- _WORK ITEM_:
Wherever a line below holds the word "agent", copy that line.
===== DATA EXTRACT
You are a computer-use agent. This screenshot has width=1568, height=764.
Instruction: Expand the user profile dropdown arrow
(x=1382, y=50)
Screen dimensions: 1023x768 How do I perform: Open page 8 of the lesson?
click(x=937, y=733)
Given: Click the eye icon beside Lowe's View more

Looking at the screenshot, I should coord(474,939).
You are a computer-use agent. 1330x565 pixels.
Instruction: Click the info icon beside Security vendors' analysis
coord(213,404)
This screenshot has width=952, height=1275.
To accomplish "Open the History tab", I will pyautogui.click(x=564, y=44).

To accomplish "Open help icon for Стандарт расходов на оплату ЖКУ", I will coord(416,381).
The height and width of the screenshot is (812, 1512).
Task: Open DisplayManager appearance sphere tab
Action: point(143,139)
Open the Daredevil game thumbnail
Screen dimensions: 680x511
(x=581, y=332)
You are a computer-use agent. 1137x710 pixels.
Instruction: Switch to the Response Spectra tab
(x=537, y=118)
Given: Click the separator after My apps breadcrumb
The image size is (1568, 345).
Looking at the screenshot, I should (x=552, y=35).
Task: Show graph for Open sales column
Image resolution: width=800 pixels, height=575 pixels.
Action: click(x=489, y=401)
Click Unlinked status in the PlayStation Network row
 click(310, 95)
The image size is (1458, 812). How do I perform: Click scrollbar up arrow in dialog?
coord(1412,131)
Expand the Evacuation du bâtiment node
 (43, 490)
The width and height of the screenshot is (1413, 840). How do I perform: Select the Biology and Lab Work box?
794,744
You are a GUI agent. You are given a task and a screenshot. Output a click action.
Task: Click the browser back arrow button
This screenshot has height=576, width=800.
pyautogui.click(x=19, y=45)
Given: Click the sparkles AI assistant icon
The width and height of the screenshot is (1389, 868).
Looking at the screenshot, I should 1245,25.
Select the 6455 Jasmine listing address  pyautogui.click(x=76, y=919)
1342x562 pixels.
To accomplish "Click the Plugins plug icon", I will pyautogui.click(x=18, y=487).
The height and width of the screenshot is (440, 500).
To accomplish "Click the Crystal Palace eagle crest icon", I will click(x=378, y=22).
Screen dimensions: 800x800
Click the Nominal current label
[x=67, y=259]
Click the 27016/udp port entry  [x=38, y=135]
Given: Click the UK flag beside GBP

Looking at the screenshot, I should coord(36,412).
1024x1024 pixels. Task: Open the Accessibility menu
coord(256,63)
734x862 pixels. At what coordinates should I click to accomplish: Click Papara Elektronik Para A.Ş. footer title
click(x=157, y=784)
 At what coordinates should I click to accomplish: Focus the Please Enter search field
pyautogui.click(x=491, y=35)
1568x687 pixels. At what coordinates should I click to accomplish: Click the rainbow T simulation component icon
==========
- _EXERCISE RESPONSE_:
You are a computer-use agent. This screenshot has width=1568, height=764.
You are a computer-use agent. 1330x565 pixels.
You are a computer-use agent. 1137x710 pixels.
You are a GUI agent. You are given a task and a screenshot. Output a click action.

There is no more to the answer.